What would you say to a young hairstylist who feels discouraged?
Before questioning your commitment to the industry, look at where you are. Sometimes it’s the environment you’re in and sometimes that can make a difference. You can’t give up if you love hair. You have to be true to yourself. When I look at my career, I was at Sassoon for 11 years and I got to a stage where I felt I needed a challenge. Then I went to Allilon and I ran that academy. And then I got to a stage where I felt I needed another challenge. If you feel you need a change, you need to follow that instinct, but it can be quite scary.
So, how do you get over that fear? What was leaving like for you?
Fear is what we create in our own minds. The worst thing, in any situation in life, is feeling safe. Safety doesn’t promote growth. I would say if something scares you, do it. When I was leaving Sassoon after 11 years—a job I came to when I was out of school, I knew the team I was going to. I trusted them and their vision excited me.

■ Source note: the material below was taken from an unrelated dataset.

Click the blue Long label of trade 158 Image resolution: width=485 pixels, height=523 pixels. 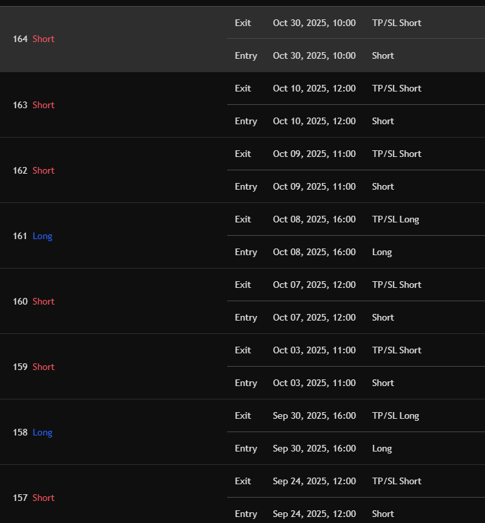click(42, 432)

But then you made another big change and took on a new challenge. How did that happen?
The interesting thing is, I was about to set up my own brand at the time. I had a great job with Allilon but I remember sitting down and saying I need to move on. They said, ‘Okay, do you have a job?’ ] I didn’t but I knew it felt right. I knew it was time to leave and I trusted myself. I knew I was going to set up my own brand and travel and teach as a global educator—I knew that much. I was very true to what I was feeling and I didn’t let fear distract me from my next move.
How did you become the global cutting ambassador for Goldwell?
A good friend of mine became a regional education manager for Goldwell. We were talking one night and I confided in him that I was thinking of putting together my own academy. He said that he felt Goldwell could use someone like me, who specializes in putting education systems into place like I do. He was having a meeting with the global team that week, which led to me receiving a bunch of messages because John Maroney [Goldwell’s VP and global creative director] was interested in setting up a cutting curriculum.